WORK REQUEST 1:
Answer these questions from the text about a hospital visit, one line each:
(a) What two things does the text say will get you seen by an emergency room doctor right away?
(b) How many students were in the writer's class?
(c) What condition turned out to be the cause instead of a heart attack?
WORK REQUEST 2: In the text about a hospital visit, shorten the paragraph starting "In the end it wasn't a heart attack" and keep its main facts.

SOURCE TEXT:
--------------------------------

The surefire way to be seen by a doctor in the emergency room right away is to mention any symptom of a heart attack Or tell triage you’re getting married the next day. Either one seems to expedite the process.

As assumed, they took ‘I’m having shortness of breath’ pretty seriously down there B-Town. I grew up in this particular nondescript suburb and if more years than I care to admit hadn’t already passed, I would be able to name every non-Caucasian kid in my class of 700. Its not nearly as understanding of difference as the metropolis from which it feeds. It is fair to say that my experience with the mental health system over the past 25 years has jaded my expectations of the humanity shown to any person mankind has deemed crazy.  I was especially nervous for the level of compassion for someone with mental illness at a hospital without a psychiatric unit. Funny thing when your expectations are in the toilet you tend to be blow away by even the most basic of courtesies.  I was overwhelmed by the kindness shown to my mom by everyone. She wasn’t treated like a pariah or a child. They were kind and sincere. Not at all what I expected after I had already quietly outed her mental illness diagnosis to the attending nurse.

In the end it wasn’t a heart attack, although I don’t know that hypertrophic cardiomyopathy is any better. Especially since it’s buried deep within my mom’s DNA – and subsequently possibly ours – and is generally only discovered when the afflicted drops dead.  It cannot be cured and only added to the gang of hoodlum ailments cracking their knuckles in line to kill my mom.

--------------------------------

DATA BELOW:
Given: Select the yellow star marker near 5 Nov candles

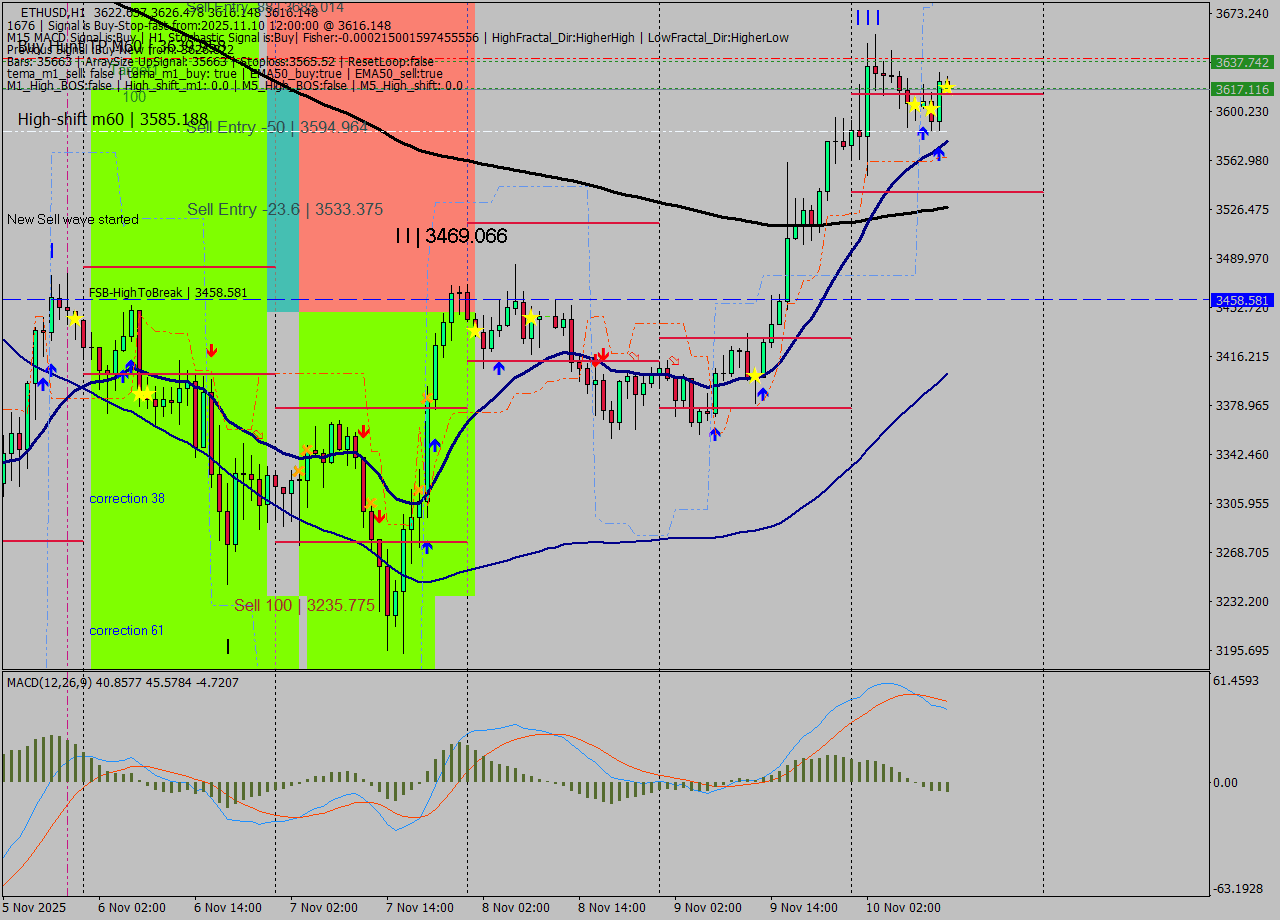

--------------------------------

TASK OUTPUT 1:
(a) Mentioning any symptom of a heart attack, or telling triage you're getting married the next day.
(b) 700.
(c) Hypertrophic cardiomyopathy.

TASK OUTPUT 2: It wasn't a heart attack but hypertrophic cardiomyopathy, which may be no better. It runs in the mom's DNA and possibly her children's. It is usually found only when the person drops dead. It can't be cured, and it joins the other illnesses threatening her life.